Pittsburgh is at the junction of 3 regions and it shows. It also has a remarkable history and personality of its own. It’s a weird but wonderful place.
I have some vague notions about it, but I was still living in my cave in Eastern Europe at the time.
I live in Ann Arbor. There are no local yokels. Everyone here eats hummus and arugula. Possibly together. At brunch, on the way to the farmer’s market, where we pick up some heirloom tomatoes and chat with our friends about how horrible we think Republicans would be, if we ever met any.
All this business about the Midwest being scared of hummus might have some basis for some parts of the Midwest, but I have to imagine it really is ridiculous as applied to Michigan.

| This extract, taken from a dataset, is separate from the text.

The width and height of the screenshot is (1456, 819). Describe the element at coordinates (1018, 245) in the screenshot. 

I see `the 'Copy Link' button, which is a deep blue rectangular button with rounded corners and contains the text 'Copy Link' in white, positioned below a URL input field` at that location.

The Detroit metropolitan area is home to 400,000 Arab-Americans, the largest concentration anywhere in the country. In particular, Dearborn is 33% Arab, the highest proportion of any sizable city in the country. I doubt they have any aversion to hummus over there…
Ann Arbor (and Madison, WI) and other liberal-happy hippy college towns that are really sister cities to Berkelely, don’t count as “Midwest”. But you get ten miles outside of one of these towns and you are in a different world. An alien world. A place…beyond imagination. A dimension measuring not of distance and time, but flatness and blandness. In a few minutes, Ms. Kyla will find herself in this dimension; a place we call…the Midwest Zone.
One could claim you’re just gerrymandering out the parts of the Midwest that don’t meet your preconceptions, though, No True Scotsman-style… Supposing they claimed the more rural or less cosmopolitan parts of every state as accordingly part of the Midwest. Should the term lose all coherence as a simply-connected geographic region?
Listen to this man, for he is bitter, but wise. You get 1/2 block outside of these seemingly normal (but cold) enclaves, and you’d swear you entered East Hicksville, Kentucky.
Hey! I’m bitter but wise too! Just about other things…
Also, I must admit that in my limited experience, my one major impression of the Midwest was that it didn’t know decent ethnic or spicy food from shit. But it’s a big place, with lots of different parts.